[Excerpts from a dataset]
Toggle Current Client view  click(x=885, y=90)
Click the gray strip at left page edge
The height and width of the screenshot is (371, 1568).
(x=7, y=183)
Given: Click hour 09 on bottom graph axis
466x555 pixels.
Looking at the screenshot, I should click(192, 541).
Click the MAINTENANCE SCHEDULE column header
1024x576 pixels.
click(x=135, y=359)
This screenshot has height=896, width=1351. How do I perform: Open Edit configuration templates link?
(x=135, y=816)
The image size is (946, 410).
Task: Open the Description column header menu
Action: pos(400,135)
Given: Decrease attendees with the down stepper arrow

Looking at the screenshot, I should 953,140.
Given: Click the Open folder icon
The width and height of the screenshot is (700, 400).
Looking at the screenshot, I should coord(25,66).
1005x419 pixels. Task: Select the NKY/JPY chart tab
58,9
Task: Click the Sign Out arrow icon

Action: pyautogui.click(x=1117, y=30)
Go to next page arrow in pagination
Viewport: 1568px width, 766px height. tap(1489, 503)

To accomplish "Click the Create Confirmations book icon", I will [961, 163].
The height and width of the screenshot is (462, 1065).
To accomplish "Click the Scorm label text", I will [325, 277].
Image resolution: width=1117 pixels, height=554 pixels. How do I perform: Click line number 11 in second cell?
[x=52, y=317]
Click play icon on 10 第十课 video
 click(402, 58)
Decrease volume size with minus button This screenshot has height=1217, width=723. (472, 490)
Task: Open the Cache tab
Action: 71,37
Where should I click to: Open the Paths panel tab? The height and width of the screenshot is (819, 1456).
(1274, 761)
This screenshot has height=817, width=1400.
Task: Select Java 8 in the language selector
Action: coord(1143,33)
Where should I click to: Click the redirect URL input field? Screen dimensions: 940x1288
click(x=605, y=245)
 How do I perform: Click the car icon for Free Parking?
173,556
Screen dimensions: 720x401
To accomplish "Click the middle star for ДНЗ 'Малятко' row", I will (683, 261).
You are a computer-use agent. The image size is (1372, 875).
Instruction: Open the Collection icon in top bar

Exercise:
All the records above need to be transcribed exactly and in full.

Response box:
Toggle Current Client view  click(x=885, y=90)
Click the gray strip at left page edge
The height and width of the screenshot is (371, 1568).
(x=7, y=183)
Given: Click hour 09 on bottom graph axis
466x555 pixels.
Looking at the screenshot, I should click(192, 541).
Click the MAINTENANCE SCHEDULE column header
1024x576 pixels.
click(x=135, y=359)
This screenshot has height=896, width=1351. How do I perform: Open Edit configuration templates link?
(x=135, y=816)
The image size is (946, 410).
Task: Open the Description column header menu
Action: pos(400,135)
Given: Decrease attendees with the down stepper arrow

Looking at the screenshot, I should 953,140.
Given: Click the Open folder icon
The width and height of the screenshot is (700, 400).
Looking at the screenshot, I should coord(25,66).
1005x419 pixels. Task: Select the NKY/JPY chart tab
58,9
Task: Click the Sign Out arrow icon

Action: pyautogui.click(x=1117, y=30)
Go to next page arrow in pagination
Viewport: 1568px width, 766px height. tap(1489, 503)

To accomplish "Click the Create Confirmations book icon", I will [961, 163].
The height and width of the screenshot is (462, 1065).
To accomplish "Click the Scorm label text", I will [325, 277].
Image resolution: width=1117 pixels, height=554 pixels. How do I perform: Click line number 11 in second cell?
[x=52, y=317]
Click play icon on 10 第十课 video
 click(402, 58)
Decrease volume size with minus button This screenshot has height=1217, width=723. (472, 490)
Task: Open the Cache tab
Action: 71,37
Where should I click to: Open the Paths panel tab? The height and width of the screenshot is (819, 1456).
(1274, 761)
This screenshot has height=817, width=1400.
Task: Select Java 8 in the language selector
Action: coord(1143,33)
Where should I click to: Click the redirect URL input field? Screen dimensions: 940x1288
click(x=605, y=245)
 How do I perform: Click the car icon for Free Parking?
173,556
Screen dimensions: 720x401
To accomplish "Click the middle star for ДНЗ 'Малятко' row", I will (683, 261).
You are a computer-use agent. The image size is (1372, 875).
Instruction: Open the Collection icon in top bar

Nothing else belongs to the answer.